いったい人間の“価値”とは何によって決定されるのか

バージニア州アーリントンの高校生ルース・エドガーは文武両道に秀で、スピーチやユーモアのセンスにも長けた17歳の少年だ。アフリカの戦火の国で生まれた過酷なハンデを克服し、さまざまなルーツを持つ生徒たちの誰からも慕われている彼は、自由の国アメリカで希望を象徴する存在へと成長した。そんなルースがある課題のレポートをきっかけに、同じアフリカ系の女性教師ウィルソンと対立し、彼の順風満帆の日常が大きく揺らぎ出す。

ルースが危険な過激思想に染まっているのではというウィルソンの疑惑は、ルースの養父母である白人夫婦エイミーとピーターの胸にも疑念を生じさせていく。はたしてルースは何者なのか。本当に“完璧な優等生”なのか、それとも世間を欺く“恐ろしい怪物”なのだろうか……。

本作は深刻な矛盾をはらんだアメリカ社会の現状をリアルにえぐり出し、謎のベールに覆われた人間という存在の本質に鋭く切り込んだヒューマン・ドラマ。模範的な若者として学校や地域の誰からも愛され、称賛される少年の“知られざる真実”をめぐって展開するサスペンスフルなストーリーは、観る者の好奇心をかき立てるにとどまらず、私たちの内なる潜在意識を揺さぶり、先入観を根底から覆していく。

2019年のサンダンス映画祭でプレミア上映されるや批評家の絶賛を博し、全米の賞レースで20を超える賞のノミネートを達成。その年の最も優れた独立系作品を選定するインディペンデント・スピリット賞でも監督賞、主演男優賞、助演女優賞の主要3部門に名を連ねた。

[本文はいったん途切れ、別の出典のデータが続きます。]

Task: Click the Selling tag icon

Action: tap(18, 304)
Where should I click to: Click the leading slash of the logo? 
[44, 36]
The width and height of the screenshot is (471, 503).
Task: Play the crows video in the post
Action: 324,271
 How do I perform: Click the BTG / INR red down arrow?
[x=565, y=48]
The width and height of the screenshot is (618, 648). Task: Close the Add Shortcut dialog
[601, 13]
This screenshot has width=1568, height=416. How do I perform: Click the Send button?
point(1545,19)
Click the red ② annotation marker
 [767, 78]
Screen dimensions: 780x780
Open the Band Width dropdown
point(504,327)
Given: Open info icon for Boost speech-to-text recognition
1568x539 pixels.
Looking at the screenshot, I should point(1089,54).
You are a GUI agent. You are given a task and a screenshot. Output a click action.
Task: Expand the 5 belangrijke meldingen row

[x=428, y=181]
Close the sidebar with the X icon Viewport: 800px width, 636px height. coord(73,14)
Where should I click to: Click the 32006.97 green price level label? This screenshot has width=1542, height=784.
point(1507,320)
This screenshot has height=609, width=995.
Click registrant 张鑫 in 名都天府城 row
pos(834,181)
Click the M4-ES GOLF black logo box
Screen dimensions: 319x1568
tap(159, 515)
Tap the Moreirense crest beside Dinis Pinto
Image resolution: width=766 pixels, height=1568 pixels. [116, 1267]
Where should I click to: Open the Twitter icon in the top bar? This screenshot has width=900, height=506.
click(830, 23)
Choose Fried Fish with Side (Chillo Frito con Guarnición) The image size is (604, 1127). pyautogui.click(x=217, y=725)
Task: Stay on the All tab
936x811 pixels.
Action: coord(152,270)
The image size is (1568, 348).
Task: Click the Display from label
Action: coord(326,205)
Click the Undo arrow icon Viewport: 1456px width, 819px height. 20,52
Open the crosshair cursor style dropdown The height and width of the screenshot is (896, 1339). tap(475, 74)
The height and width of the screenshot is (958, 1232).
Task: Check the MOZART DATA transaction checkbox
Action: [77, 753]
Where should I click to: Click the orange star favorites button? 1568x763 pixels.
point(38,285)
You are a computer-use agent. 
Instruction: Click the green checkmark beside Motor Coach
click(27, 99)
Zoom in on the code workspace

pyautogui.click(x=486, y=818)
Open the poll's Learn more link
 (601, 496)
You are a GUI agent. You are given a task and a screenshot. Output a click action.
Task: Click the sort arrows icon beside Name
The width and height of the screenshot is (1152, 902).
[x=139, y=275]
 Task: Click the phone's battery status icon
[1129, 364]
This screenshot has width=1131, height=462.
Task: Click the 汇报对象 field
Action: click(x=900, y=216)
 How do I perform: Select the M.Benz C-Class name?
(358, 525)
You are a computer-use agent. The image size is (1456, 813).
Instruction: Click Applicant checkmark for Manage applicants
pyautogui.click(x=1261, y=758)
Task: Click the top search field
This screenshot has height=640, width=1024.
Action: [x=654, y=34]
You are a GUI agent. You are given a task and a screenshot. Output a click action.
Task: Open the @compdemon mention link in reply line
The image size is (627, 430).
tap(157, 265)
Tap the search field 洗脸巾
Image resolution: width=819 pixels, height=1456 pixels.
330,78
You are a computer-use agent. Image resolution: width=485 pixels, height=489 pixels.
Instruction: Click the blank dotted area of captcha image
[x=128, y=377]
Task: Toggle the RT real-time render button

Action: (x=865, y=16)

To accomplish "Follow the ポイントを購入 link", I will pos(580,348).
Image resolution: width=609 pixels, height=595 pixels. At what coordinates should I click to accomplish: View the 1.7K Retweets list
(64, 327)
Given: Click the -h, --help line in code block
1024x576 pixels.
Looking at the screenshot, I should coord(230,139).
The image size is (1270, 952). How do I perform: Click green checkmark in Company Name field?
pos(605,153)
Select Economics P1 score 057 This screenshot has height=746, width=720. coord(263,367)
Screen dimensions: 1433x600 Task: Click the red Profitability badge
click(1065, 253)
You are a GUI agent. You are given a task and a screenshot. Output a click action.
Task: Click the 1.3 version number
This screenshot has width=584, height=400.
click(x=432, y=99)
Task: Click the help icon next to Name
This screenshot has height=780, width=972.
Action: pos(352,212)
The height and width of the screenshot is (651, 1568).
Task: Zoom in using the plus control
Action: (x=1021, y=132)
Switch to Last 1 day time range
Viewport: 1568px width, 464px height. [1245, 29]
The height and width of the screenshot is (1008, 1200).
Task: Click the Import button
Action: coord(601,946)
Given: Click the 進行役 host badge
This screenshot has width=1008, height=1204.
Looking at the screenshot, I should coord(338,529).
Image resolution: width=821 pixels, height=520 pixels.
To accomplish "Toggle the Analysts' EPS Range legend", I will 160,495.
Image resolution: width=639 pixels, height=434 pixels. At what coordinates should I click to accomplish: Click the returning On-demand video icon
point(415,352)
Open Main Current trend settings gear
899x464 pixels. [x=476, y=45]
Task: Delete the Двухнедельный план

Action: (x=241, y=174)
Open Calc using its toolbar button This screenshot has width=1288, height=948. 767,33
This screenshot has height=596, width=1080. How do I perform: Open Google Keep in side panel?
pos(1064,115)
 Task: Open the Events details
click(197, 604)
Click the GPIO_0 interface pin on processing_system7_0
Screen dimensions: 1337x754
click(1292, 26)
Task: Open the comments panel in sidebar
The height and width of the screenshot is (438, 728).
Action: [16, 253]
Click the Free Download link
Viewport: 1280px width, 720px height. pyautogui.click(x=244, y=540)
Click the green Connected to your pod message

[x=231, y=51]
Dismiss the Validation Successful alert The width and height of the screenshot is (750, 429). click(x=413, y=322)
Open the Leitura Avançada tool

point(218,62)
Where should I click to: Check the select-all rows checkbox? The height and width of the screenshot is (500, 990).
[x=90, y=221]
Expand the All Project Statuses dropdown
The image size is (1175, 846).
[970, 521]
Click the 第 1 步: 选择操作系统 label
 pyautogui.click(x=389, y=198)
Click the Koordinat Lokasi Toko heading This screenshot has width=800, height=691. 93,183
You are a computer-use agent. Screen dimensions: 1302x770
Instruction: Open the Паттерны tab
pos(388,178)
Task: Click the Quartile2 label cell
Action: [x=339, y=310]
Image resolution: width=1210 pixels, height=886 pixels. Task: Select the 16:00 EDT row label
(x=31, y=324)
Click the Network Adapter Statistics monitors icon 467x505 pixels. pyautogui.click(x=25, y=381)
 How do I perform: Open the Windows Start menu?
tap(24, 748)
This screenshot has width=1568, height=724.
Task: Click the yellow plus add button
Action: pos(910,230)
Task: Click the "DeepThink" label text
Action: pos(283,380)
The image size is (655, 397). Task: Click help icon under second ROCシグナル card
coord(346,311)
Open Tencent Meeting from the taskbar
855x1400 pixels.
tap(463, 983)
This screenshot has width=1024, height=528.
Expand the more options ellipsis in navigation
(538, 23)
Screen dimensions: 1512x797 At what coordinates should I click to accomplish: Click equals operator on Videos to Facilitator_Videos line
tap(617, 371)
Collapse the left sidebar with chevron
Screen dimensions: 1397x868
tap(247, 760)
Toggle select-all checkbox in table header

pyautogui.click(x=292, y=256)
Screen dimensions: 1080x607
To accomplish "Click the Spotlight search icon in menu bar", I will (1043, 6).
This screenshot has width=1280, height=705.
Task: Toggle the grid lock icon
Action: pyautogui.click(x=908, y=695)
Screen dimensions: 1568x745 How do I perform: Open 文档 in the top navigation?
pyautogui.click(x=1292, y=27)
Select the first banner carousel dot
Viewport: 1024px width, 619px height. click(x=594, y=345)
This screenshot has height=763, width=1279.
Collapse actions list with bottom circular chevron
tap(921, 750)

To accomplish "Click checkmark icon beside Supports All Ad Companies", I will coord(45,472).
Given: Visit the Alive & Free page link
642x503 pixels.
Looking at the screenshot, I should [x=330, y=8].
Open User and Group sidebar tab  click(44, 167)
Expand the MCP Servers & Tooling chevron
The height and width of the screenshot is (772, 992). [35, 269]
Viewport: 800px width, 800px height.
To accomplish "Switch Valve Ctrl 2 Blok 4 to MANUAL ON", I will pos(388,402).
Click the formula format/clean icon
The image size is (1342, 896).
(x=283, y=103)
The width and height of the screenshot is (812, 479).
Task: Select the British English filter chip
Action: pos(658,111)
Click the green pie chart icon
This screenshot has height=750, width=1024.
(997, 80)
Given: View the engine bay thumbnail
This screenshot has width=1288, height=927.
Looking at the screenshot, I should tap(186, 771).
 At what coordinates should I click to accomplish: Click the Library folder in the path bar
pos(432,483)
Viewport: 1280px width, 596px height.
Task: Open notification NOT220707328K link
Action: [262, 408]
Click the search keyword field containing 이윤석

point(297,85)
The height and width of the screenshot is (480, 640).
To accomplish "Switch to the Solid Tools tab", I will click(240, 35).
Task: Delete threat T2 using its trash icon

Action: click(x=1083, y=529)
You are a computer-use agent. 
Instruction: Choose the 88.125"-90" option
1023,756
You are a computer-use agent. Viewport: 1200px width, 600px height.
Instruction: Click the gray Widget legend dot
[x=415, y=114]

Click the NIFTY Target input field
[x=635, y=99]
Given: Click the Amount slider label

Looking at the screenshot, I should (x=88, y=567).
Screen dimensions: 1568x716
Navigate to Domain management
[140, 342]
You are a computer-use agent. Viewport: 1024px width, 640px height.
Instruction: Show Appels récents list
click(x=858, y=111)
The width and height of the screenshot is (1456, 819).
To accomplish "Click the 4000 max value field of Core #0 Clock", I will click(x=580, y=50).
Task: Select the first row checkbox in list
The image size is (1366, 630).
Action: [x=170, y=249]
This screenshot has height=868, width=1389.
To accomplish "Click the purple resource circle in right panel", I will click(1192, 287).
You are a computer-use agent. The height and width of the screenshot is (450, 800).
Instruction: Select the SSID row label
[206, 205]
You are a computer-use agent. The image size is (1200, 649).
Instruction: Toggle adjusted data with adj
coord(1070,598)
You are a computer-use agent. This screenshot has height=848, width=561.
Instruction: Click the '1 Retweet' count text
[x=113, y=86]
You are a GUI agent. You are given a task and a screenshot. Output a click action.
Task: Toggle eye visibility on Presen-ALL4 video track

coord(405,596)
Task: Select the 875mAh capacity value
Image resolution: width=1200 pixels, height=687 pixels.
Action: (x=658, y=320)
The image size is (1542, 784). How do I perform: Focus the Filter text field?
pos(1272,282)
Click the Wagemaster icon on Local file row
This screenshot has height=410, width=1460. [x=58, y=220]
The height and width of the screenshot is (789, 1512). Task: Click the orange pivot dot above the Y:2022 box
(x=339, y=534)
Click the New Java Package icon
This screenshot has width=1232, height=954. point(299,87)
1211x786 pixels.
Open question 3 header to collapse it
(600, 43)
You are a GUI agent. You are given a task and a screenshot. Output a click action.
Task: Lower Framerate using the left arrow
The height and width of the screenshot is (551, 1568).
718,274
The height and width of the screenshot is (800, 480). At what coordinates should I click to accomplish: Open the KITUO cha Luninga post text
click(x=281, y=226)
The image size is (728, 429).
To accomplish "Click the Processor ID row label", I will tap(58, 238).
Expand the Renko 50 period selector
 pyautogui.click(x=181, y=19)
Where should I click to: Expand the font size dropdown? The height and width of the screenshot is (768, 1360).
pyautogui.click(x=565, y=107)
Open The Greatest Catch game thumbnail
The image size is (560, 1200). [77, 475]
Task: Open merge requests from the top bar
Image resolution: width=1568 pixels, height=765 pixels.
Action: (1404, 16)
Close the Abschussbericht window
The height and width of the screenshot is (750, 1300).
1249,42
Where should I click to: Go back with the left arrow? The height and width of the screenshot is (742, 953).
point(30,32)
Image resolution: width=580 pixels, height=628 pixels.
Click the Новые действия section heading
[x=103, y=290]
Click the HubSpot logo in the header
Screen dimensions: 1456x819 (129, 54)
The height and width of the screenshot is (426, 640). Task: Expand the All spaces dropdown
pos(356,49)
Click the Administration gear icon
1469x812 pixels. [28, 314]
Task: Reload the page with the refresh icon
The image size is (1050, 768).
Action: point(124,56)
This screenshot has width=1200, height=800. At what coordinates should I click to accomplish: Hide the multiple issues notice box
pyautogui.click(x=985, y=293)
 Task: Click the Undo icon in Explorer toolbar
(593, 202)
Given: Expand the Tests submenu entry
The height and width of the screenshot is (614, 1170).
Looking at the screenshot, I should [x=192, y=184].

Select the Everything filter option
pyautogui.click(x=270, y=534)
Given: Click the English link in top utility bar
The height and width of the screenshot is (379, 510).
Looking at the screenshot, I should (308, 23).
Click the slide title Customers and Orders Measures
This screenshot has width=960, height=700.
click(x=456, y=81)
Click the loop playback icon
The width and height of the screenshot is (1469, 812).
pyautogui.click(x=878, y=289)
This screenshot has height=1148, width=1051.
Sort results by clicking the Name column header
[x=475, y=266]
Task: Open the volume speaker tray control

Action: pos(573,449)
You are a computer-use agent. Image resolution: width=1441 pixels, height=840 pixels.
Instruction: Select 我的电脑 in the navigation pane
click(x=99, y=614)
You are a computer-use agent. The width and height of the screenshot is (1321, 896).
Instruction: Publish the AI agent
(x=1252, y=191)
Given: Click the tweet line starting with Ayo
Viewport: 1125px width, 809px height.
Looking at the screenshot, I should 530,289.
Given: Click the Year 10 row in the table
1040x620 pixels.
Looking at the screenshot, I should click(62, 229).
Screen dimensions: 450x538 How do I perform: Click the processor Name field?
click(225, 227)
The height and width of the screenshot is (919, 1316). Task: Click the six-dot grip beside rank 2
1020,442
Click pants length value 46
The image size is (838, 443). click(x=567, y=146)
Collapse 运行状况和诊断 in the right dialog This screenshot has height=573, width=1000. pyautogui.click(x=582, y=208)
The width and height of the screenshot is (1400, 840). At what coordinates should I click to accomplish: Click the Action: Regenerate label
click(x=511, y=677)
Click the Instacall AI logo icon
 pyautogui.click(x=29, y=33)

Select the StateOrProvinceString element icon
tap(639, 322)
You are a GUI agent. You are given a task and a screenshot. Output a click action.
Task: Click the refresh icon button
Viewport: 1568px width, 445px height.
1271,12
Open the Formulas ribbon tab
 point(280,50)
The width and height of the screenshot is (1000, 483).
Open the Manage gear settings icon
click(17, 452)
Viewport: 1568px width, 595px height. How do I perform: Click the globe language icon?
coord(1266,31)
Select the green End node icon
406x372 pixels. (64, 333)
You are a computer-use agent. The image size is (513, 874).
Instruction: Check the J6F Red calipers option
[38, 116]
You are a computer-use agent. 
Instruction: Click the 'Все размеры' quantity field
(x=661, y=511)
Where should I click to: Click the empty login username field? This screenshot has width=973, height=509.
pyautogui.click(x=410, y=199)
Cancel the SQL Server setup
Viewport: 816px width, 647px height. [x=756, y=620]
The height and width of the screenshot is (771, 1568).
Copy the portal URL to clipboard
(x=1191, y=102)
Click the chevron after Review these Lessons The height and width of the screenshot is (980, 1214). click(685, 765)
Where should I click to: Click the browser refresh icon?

予告の冒頭では、大勢の人々の前で演説するルースの姿が捉えられている。アフリカのエリトリア出身のルースは、アメリカに渡り、白人の養父母(ナオミ・ワッツ&ティム・ロス)に育てられ、“ルース・エドガー”という名前に改名した。優秀な高校生に成長したルースの生活は順風満帆だった。しかし、ルースのロッカーから違法で危険な花火が見つかったこと、提出したレポートに「意見の対立は銃で解決する」という表記があったことから、ルースと同じアフリカ系の女性教師ウィルソンに目を付けられることに。ルースがテロリストになり得る存在だというウィルソンの疑惑は、ルースの養父母にも疑念を生じさせていく。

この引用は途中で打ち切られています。